For every ClassDefinition AST node, codegen emits a ClassBuilder call in the generated module's -on_load (or equivalent init hook) rather than a direct beamtalk_object_class:start/2 call:

%% Before (hardcoded registration):
-on_load(register_class/0).
register_class() ->
    beamtalk_object_class:start('Counter', #{
        superclass => 'Actor',
        fields => [count],
        instance_methods => #{...}
    }).

%% After (ClassBuilder protocol — cascade sends all messages to same builder):
-on_load(register_class/0).
register_class() ->
    CB = beamtalk_primitive:send('bt@object':'module_class'(), 'classBuilder', []),
    _ = beamtalk_primitive:send(CB, 'name:', [#{'$sym' => 'Counter'}]),
    _ = beamtalk_primitive:send(CB, 'fields:', [#{'count' => 0}]),
    _ = beamtalk_primitive:send(CB, 'methods:', [#{'increment' => fun ?MODULE:'increment'/1,
                                                    'value'     => fun ?MODULE:'value'/1}]),
    beamtalk_primitive:send(CB, 'register', []).

The BEAM module still provides the compiled method functions (increment/1, value/1). ClassBuilder wires them into the class gen_server.

REPL Self-Hosting Design

Note (BT-873): Path 2 (dynamic/closure-based) was removed. The REPL now uses the compile-and-load path (BT-869). The subsection below is historical.

When the Beamtalk REPL is ported to pure Beamtalk, class definitions go through the compile-and-load path:

// User types in REPL — compiled via BT-869 handle_class_definition:
Object subclass: Point
  state: x = 0
  state: y = 0
  distanceTo: other => ((self.x - other.x) squared + (self.y - other.y) squared) sqrt

p := Point new
// => a Point (x: 0, y: 0)

The REPL compiles the class definition to a BEAM module, loads it, and calls the module's init which invokes ClassBuilder to register the class. This uses the same compiled path as file-based classes (Path 1).

Bootstrap Sequence

ProtoObject → Object → Behaviour → Class → Metaclass → ClassBuilder → Actor → user modules

ClassBuilder is an Actor subclass — each builder instance is a short-lived gen_server process that accumulates configuration via cascaded messages. It can be pre-wired in the bootstrap sequence using the same mechanism as Behaviour and Class (ADR 0032) — a hand-wired Erlang module populated before the normal class loading sequence begins. ClassBuilder is placed after Metaclass because it is a user-facing stdlib class, not part of the metaclass tower. Post-bootstrap assertion: Class respondsTo: #classBuilder must return true.

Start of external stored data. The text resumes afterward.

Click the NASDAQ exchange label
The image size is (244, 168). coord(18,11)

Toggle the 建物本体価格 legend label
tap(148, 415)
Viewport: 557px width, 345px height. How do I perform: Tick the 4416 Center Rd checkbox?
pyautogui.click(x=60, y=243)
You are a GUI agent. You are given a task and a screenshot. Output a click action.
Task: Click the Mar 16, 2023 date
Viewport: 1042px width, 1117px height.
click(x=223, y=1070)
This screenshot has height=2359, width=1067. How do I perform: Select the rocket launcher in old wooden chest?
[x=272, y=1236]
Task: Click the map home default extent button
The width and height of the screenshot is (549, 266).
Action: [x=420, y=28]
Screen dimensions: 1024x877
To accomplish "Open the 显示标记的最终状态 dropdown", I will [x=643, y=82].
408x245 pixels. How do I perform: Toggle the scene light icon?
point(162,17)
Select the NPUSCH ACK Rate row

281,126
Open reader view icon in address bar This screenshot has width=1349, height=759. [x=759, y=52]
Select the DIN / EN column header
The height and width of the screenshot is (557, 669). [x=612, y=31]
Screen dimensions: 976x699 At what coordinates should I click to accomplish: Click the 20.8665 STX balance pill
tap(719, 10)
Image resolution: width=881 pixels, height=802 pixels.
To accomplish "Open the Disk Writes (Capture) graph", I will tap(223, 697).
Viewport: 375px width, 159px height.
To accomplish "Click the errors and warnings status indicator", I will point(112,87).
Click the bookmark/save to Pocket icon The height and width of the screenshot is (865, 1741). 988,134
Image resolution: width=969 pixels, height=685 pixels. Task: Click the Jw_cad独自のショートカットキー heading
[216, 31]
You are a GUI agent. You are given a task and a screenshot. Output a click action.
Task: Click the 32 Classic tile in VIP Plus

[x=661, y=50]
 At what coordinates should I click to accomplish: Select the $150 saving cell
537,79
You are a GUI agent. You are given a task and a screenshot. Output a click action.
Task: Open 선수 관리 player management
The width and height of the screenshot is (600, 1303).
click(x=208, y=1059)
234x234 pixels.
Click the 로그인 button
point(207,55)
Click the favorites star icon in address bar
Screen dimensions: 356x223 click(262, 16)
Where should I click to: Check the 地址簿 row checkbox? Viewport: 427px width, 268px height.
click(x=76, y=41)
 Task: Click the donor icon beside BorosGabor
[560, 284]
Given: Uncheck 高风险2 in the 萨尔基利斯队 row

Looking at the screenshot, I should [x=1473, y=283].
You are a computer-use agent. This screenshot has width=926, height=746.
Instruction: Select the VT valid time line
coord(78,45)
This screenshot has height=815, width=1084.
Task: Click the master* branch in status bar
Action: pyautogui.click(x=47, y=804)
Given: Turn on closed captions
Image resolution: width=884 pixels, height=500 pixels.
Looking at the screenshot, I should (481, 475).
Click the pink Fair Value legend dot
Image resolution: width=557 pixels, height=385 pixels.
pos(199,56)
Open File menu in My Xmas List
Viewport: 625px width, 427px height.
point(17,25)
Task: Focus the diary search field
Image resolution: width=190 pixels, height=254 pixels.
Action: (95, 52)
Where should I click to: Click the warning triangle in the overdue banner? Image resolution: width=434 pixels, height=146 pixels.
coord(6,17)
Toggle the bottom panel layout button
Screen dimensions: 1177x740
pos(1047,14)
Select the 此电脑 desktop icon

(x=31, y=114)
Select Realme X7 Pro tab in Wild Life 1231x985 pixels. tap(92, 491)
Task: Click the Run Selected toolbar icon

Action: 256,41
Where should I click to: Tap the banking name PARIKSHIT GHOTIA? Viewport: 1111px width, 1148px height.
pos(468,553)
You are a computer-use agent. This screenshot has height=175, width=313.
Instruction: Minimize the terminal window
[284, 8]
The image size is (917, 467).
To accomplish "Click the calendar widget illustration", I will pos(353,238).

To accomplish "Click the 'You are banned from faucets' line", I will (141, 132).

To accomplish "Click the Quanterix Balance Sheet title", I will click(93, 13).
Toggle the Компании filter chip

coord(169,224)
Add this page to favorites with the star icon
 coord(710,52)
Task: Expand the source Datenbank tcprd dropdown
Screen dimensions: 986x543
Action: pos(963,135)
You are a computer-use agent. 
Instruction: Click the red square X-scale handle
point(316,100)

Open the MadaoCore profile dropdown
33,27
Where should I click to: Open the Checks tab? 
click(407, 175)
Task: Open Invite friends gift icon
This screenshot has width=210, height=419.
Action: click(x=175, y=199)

Cascade Pattern and Builder Lifecycle

ClassBuilder uses the cascade pattern: all setter messages (;-separated) are sent to the same builder instance, which mutates its internal state. The final register message (no ;) is the cascade's return value — the newly created class object.

Object classBuilder
  name: #Counter;
  fields: #{ count => 0 };
  methods: #{ increment => [...], value => [...] };
  register

This avoids constructor explosion (one method with N positional arguments) — the same motivation behind Pharo's ClassBuilder. Each aspect of the class definition is a separate, named message.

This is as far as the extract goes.